Drew Edwards: Yeah, so let me be clear. I mean, at 22 years we've been doing this, we've always been considered regulatory friendly, right? So we've never done anything in this company that any regulator to our knowledge has ever considered to be predatory or anything other than helping the underserved, right? Part of this community. What I'm referring to is an investor, most of them on the West Coast or in New York, are just gonna write off these categories based on macro rules they have. We only wanna be in growing marketplaces. We don't wanna be in regulated spaces, whatever their different rules are. But we've never, customers have always loved what they've done with us and we still do it. We do this today, if you skip forward, for PayPal and Venmo and ADP, all the big guys across America use our platform to enable digital access to these check proceeds which still are around and that's not all we do today. But it was more a part of our structure but once you've taken millions of dollars from other people as a founder, you don't get to just go, oops, changed my mind. I guess you could, you can just bankrupt the company and start over and then there goes your reputation in terms of the ability to raise money the next time. So I felt like for 22 years now, once you start a business and you take other people's money, A, you don't own it anymore. Even if you own 95% of it, if you took somebody else's money, then you have shareholders and it changes all the rules. But B, it's kind of like, you know, hanging on to the wolf by the ears. If you let it go before somebody kills it, before you exit the business properly, before you sell it, then that wolf's gonna chew your face off.
So you just keep hanging on and you don't let go until you find a path forward. And our path forward was, okay, let's sell this technology that we were using for ourselves to other banks, which we did. And then one of those banks, Regions Bank out of Birmingham, which is a Fortune 500 company, calls up Visa and says, hey, I think you should meet Ingo. And Visa at the time...

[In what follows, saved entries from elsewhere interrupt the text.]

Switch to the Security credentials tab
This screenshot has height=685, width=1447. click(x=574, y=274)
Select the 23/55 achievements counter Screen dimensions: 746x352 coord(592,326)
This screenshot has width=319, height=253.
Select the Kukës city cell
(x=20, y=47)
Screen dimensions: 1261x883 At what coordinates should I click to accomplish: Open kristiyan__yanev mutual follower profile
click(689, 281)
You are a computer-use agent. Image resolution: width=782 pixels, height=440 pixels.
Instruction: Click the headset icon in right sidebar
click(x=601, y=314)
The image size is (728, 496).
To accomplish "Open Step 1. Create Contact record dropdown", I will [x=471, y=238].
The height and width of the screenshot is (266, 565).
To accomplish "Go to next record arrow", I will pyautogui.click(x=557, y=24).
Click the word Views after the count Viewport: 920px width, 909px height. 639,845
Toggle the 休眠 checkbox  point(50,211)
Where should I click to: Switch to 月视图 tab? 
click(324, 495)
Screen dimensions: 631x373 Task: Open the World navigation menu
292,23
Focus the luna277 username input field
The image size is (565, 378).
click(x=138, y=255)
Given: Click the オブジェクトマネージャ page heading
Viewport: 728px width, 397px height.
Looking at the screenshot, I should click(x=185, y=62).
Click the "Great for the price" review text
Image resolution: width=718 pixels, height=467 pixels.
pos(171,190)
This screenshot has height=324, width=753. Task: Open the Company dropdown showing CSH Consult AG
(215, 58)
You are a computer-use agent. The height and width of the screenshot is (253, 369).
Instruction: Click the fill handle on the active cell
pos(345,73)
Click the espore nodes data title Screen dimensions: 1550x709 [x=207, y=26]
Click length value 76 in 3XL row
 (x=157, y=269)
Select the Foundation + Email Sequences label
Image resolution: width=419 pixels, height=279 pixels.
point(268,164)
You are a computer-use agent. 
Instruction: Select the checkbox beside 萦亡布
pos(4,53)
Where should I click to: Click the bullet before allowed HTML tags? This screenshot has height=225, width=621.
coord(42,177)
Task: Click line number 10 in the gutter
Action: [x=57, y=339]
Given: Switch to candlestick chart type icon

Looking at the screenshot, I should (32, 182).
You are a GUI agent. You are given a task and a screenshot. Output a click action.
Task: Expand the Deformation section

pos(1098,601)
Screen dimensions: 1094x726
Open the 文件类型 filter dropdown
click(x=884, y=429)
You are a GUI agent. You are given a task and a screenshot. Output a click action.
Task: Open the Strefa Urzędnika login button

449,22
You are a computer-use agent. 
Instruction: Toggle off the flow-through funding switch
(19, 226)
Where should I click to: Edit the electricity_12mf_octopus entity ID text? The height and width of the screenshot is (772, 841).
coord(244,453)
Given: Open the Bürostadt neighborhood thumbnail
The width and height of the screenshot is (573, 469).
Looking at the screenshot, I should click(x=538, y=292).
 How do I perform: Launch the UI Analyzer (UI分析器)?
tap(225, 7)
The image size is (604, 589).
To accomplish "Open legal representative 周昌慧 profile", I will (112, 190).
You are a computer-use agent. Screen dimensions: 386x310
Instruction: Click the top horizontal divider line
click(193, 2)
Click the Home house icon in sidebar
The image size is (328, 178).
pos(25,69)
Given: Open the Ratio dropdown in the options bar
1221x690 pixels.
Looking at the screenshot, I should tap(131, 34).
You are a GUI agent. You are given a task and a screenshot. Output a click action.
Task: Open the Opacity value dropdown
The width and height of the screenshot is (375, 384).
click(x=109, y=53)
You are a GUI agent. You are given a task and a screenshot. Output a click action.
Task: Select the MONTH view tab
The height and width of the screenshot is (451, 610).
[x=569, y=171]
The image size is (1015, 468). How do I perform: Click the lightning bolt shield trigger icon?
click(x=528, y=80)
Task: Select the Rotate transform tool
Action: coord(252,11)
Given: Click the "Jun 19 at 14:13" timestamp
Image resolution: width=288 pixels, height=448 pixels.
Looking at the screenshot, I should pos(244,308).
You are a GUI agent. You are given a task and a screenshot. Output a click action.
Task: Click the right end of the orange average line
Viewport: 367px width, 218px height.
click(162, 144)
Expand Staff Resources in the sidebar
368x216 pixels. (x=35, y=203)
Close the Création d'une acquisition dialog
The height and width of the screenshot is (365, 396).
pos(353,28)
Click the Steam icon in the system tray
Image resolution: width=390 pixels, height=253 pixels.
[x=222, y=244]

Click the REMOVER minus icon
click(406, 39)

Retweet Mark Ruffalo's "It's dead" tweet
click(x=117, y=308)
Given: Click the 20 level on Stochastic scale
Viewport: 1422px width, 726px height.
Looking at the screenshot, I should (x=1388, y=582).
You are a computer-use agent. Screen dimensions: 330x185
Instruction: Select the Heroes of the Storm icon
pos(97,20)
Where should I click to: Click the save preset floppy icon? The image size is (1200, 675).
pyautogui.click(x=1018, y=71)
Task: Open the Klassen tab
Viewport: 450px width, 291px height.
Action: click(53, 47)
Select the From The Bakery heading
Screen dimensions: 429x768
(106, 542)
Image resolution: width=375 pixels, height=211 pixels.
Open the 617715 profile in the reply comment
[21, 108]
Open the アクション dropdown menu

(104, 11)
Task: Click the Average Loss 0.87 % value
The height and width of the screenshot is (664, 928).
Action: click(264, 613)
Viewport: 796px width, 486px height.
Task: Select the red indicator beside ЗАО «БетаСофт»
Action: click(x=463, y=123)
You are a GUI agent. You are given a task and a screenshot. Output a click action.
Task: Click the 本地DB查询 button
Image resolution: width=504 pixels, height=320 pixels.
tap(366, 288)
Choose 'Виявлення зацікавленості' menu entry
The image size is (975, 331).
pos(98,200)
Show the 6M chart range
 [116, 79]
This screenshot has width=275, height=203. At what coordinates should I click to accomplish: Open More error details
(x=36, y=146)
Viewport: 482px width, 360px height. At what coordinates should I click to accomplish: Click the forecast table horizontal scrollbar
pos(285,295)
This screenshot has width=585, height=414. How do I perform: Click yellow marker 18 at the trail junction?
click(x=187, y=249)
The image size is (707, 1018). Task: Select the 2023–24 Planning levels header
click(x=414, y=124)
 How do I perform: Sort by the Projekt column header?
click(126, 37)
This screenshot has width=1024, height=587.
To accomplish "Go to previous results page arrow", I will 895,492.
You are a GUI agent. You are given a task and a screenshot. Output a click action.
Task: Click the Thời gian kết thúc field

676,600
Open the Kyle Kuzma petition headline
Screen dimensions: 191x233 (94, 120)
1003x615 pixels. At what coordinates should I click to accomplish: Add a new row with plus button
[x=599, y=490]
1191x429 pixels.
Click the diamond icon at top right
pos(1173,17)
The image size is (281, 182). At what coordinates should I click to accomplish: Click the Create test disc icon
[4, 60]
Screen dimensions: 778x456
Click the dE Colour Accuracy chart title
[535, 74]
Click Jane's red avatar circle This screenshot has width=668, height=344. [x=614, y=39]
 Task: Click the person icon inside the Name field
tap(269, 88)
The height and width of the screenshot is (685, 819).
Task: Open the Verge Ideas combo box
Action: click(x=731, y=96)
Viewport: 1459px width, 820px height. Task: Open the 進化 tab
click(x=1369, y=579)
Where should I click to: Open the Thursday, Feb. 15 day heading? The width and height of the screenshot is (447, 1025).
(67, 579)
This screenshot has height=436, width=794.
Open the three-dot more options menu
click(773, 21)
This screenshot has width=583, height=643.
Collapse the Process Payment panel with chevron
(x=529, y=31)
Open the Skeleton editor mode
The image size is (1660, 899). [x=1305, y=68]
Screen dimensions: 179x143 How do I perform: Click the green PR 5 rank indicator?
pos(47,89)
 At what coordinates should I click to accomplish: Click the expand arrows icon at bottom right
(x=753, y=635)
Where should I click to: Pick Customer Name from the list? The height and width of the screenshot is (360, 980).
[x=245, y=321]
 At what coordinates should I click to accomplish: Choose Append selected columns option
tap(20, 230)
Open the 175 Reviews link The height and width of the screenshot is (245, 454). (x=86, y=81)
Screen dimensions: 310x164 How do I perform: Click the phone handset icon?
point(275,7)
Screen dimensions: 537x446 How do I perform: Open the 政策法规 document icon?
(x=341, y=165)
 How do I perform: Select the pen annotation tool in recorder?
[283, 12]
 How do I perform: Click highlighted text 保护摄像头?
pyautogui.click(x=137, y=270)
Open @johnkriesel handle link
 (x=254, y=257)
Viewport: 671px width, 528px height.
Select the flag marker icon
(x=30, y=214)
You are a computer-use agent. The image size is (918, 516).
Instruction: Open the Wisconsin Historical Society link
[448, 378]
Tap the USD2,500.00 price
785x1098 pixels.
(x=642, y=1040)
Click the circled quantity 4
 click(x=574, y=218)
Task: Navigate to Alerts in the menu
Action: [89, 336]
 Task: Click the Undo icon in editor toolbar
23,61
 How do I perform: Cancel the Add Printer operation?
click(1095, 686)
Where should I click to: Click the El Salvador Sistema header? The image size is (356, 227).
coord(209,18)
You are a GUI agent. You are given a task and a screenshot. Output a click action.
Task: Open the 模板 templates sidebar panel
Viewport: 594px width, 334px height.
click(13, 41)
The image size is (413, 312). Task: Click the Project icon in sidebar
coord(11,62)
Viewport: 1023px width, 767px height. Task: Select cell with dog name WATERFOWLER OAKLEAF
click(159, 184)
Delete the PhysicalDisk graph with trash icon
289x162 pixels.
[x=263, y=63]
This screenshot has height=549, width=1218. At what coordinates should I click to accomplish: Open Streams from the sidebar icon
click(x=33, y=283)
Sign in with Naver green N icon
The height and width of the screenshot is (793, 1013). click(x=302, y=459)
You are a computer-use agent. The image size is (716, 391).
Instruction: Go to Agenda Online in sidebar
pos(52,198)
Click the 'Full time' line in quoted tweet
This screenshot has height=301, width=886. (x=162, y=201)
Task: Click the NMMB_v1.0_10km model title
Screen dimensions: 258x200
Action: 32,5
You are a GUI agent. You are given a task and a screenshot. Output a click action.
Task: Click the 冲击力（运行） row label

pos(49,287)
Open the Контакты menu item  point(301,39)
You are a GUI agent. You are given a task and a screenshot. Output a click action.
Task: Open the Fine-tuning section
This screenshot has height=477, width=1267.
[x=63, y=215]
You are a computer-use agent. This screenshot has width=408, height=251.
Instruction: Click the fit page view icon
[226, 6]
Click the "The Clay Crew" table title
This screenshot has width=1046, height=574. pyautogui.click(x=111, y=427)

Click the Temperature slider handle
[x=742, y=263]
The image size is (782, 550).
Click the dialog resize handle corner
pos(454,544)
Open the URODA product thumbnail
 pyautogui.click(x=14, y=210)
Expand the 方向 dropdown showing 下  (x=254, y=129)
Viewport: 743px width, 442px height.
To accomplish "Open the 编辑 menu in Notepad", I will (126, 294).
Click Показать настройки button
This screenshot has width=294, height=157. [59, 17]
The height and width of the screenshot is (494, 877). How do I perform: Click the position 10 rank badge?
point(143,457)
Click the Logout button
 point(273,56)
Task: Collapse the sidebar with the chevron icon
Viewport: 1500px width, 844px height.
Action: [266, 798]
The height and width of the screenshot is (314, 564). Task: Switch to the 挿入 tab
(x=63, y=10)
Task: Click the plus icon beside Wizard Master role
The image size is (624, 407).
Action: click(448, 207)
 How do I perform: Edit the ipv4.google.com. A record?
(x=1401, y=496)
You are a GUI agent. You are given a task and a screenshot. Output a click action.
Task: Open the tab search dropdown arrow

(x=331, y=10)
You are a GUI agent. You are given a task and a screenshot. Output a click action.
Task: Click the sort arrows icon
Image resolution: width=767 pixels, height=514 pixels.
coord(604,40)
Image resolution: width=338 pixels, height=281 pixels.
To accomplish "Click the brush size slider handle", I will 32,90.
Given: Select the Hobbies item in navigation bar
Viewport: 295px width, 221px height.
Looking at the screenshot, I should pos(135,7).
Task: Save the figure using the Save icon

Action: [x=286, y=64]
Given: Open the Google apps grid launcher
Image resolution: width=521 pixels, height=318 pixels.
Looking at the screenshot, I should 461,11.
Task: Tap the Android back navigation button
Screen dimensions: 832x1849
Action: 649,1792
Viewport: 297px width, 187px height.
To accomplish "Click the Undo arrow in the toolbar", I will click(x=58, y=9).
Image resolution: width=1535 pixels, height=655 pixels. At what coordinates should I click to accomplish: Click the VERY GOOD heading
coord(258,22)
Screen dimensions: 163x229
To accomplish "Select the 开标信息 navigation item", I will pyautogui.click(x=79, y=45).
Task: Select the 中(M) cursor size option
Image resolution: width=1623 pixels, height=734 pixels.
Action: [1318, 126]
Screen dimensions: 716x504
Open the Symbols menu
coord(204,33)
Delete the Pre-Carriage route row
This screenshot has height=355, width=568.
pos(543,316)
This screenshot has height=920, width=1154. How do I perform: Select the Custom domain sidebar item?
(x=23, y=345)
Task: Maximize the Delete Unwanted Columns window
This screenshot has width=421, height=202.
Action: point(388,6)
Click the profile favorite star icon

Mobile deposit capture, this notion of taking a picture of your check and deposit into your bank account, which we all do, just coming onto the scene. But for this underbanked consumer, most of these banks wouldn't even let them have a bank account. That's what the prepaid industry was built around, was a risk-free bank account, a bank account you can't overdraw for all of these people that the banks didn't want to trust or underwrite or for whatever reason.
Greg Moran: Yeah.
Drew Edwards: And so Visa literally came to see me two days after Regions introduced them and said, look, Regions tells us you can underwrite a check from a mobile device. We were doing that for H&R Block and MoneyGram and several other companies out there in addition to Regions. And Visa started telling us about this new transaction type they had, which today is known as Visa Direct and is a huge deal in the payments industry but nobody was using it. It was a European transaction. And they sat down in my office two days before Thanksgiving and said, if you can underwrite a check on a mobile device in real time, we can give you the ability to push the money to anybody's bank account. And effectively, we can create a digital funding source, turning checks into good funds and pushing them to Visa cards. And so that became the very first use case for Visa.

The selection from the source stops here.